My father had a habit, which I find I have inherited, of clipping articles from the newspapers. He used to form an idea about the world, a theory, and then he would happen upon all kinds of ‘proof’ in the papers – coincidental, of course, but it amused him. And it became a small obsession.

Once, he held up a newspaper photograph of a dark-featured child, her hair wrapped in a scarf or shawl, holding a bundle of cloth.

‘What do you see?’ my father asked me.

‘A DP from the war in Europe?’

‘A Palestinian refugee, 1948.’

He showed me another clipping, very similar to the first.

‘And this?’

‘Another Palestinian boy?’

‘No. A Jewish boy who has arrived in Israel from a refugee camp in Germany. And this?’

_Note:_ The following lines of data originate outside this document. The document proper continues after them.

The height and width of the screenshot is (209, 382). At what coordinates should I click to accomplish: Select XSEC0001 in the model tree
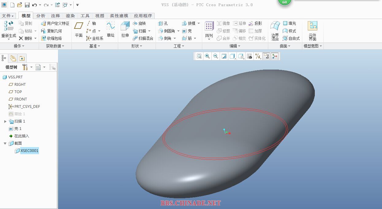(29, 151)
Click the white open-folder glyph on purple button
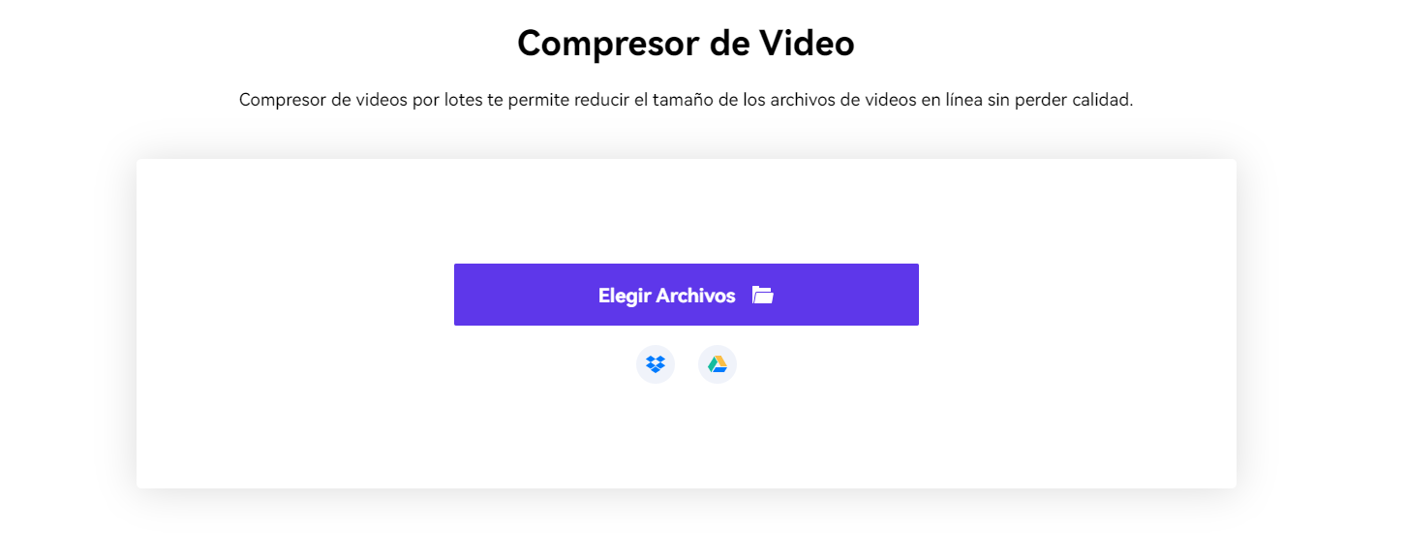The height and width of the screenshot is (533, 1406). [763, 296]
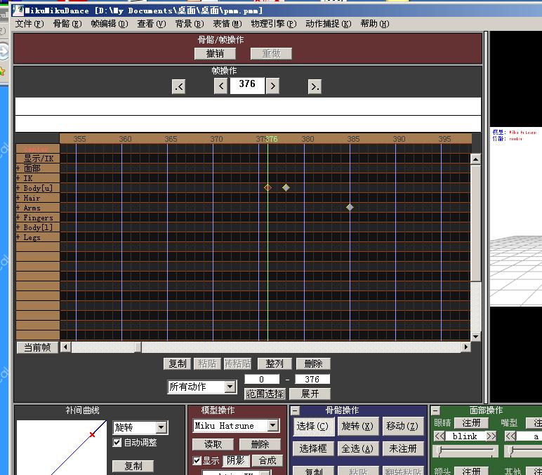542x475 pixels.
Task: Select the Arms keyframe diamond at frame 385
Action: coord(350,207)
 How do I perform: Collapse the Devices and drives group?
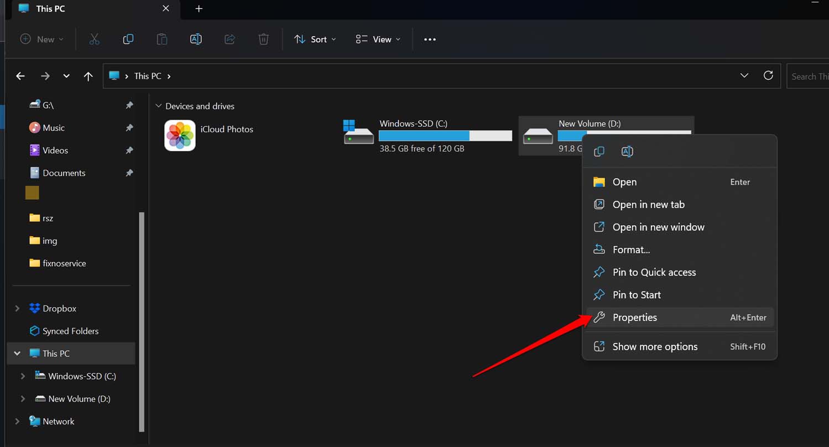159,106
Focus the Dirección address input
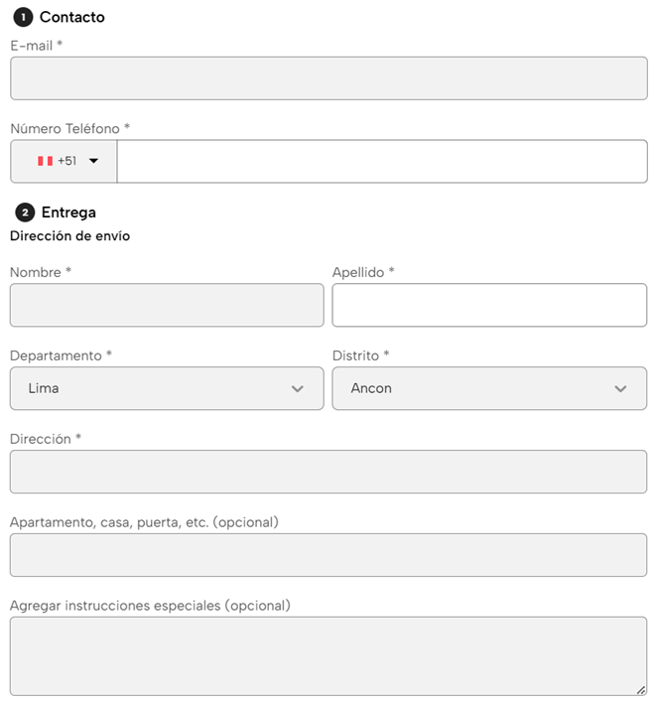 [328, 472]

He held up a photo of a line of people, weighed down with suitcases and satchels, clearly carrying all they owned.

‘Immigrants to Israel?’

‘No, Arab Jews forced to leave Egypt, also 1948. And this photo – a Polish boy, a Christian, in a camp in Tashkent; and this – a Yugoslav boy in a refugee camp in Kenya; and another in Cyprus; and in the desert camp at El Shatt in 1944; and here, a Greek child in the camp near Gaza, at Nuseirat, also 1944. Quite a few times,’ said my father, ‘I have found faces that are almost identical. These two – one is from a refugee camp in Lebanon; the other, from a refugee camp in Backnang near Stuttgart. When you see just their faces, nothing else, do they not look like twins? That resemblance is what caused me to begin this collection, photos everyone sees every day, from newspapers or magazines, refugees from every side.’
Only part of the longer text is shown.